Perícia médico-veterinária

Outra prática importante oferecida pelo simpósio foi a atividade relacionada com o momento de busca e resgate de animais. Simulou-se a ação do perito médico-veterinário, demonstrando-se as ações executadas por um perito em situações de desastre. É importante que tais ações sejam realizadas de forma sistematizada, a fim de garantir a preservação dos vestígios para a promoção de provas futuras, assim como se faz numa situação em que não se comprove dolo. Um organograma dessa atuação deu aos alunos uma compreensão melhor das diversas etapas (Figura 8).

Referências

1-FRANÇA, G. V. Desastres de massa – sugestões para um itinerário correto de auxílios. Revista Bioética, v. 2, n. 2, p. 123-128, 1994. Disponível em: <http://revistabioetica.cfm.org.br/index.php/revista_bioetica/article/view/471>. Acesso em: 28 de dezembro de 2019.

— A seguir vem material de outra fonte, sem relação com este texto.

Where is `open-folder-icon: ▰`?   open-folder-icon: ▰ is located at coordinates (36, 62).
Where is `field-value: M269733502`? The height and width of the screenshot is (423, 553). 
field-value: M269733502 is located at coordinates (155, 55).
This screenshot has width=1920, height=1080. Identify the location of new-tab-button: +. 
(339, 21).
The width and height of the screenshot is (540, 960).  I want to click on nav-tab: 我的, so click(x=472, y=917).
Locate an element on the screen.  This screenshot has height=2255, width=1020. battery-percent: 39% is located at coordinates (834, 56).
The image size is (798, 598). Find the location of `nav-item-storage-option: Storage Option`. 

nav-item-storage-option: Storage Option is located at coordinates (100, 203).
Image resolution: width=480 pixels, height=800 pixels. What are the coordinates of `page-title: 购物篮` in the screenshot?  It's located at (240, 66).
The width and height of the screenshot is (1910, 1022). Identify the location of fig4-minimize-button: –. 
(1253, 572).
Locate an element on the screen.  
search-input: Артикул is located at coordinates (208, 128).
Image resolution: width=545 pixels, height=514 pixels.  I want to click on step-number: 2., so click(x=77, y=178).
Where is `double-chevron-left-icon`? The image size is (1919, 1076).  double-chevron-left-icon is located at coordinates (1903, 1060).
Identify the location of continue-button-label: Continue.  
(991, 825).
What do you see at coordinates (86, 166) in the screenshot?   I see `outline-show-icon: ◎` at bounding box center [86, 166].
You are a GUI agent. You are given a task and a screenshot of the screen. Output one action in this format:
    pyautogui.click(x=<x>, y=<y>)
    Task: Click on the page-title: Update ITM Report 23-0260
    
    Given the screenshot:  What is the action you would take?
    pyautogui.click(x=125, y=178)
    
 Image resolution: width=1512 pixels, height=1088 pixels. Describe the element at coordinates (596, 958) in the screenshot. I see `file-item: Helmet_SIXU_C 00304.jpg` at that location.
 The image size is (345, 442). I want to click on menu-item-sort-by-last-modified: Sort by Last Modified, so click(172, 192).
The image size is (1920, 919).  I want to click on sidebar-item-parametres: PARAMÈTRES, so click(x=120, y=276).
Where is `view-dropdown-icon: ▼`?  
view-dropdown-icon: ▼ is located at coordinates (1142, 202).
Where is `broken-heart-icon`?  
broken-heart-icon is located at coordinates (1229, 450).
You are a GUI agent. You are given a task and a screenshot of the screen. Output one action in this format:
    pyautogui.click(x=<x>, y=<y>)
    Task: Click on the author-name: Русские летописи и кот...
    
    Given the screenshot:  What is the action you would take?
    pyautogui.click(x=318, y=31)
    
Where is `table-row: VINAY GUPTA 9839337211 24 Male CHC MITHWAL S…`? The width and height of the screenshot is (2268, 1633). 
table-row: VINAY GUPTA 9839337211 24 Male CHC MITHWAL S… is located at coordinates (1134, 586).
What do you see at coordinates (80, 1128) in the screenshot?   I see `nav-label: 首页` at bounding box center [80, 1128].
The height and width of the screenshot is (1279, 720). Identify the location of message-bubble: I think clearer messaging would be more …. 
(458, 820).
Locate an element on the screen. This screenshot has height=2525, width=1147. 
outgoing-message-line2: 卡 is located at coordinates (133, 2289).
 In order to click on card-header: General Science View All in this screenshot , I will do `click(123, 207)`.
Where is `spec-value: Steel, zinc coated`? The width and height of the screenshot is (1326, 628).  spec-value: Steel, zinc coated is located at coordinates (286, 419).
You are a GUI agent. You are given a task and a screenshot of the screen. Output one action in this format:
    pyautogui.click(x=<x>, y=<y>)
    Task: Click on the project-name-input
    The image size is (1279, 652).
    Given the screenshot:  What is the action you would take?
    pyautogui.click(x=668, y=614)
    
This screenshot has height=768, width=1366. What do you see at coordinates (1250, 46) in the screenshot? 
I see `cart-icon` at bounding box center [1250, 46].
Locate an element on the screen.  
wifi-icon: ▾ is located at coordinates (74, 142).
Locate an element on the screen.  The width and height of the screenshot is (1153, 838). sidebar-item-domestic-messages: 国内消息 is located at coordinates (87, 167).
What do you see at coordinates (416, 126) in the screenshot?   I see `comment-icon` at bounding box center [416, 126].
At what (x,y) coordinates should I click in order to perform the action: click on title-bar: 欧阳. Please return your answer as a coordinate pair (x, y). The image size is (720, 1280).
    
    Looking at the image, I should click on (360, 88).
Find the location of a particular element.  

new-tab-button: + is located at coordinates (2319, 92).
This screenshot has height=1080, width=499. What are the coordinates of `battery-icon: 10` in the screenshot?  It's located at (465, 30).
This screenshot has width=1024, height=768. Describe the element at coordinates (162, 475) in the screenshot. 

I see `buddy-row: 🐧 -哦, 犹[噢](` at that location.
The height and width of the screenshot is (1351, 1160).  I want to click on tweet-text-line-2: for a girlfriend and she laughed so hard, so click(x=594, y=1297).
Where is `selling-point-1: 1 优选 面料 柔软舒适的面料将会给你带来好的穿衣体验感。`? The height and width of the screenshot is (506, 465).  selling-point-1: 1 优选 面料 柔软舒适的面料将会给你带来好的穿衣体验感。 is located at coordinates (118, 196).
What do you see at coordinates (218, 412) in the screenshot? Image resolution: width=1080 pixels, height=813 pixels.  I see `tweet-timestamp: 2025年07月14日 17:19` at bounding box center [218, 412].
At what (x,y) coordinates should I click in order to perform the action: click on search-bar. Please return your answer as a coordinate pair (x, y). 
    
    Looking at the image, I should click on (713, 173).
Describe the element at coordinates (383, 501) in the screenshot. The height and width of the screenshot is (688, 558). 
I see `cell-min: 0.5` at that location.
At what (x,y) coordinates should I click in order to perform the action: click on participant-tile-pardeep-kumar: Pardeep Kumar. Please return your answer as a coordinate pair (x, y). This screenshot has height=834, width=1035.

2-GLASSEY, S. ; WILSON, T. Animal welfare impact following the 4 September 2010 Canterbury (Darfield) earthquake. Australasian Journal of Disaster and Trauma Studies, v. 2, p. 49-59, 2011.

3-HEATH, S. E. ; VOEKS, S. K. ; GLICKMAN, L. T. Epidemiologic features of pet evacuation failure in a rapid-onset disaster. Journal of the American Veterinary Medical Association, v. 218, n. 12, p. 1898-1904, 2001. doi: 10.2460/javma.2001.218.1898.

4-SANTOS, N. O. C. L. A medicina de catástrofes na marinha. A resposta da medicina naval em caso de catástrofe. 2013. 75 f. Trabalho (Investigação Individual) – Curso de Promoção a Oficial General, Instituto de Estudos Superiores Militares, Pedrouços, 2013.

5-MINISTÉRIO DA INTEGRAÇÃO NACIONAL. Política nacional de defesa civil. Brasília: Secretaria de Defesa Civil, 2000. 53 p. Disponível em: <http://www.gabinetemilitar.mg.gov.br/images/documentos/Defesa%20Civil/manuais/Pol%C3%ADtica-Nacional-de-Defesa-Civil.pdf>. Acesso em 28 de dezembro de 2019.

6-REIS, S. T. A atuação da brigada veterinária no resgate de animais em Brumadinho. Conselho Federal de Medicina Veterinária, 2019. Disponível em: <http://portal.cfmv.gov.br/noticia/index/id/6000/secao/6>. Acesso em 28 de dezembro de 2019.

7-VIEIRA, J. F. M. Medicina veterinária de desastres e catástrofes – contributo para a extensão do Plano Municipal de Emergência de Proteção Civil de Lisboa aos Animais de Companhia. 2016. 91 f. Dissertação (Mestrado em Medicina Veterinária) – Faculdade de Medicina Veterinária, Universidade de Lisboa, Lisboa, 2016.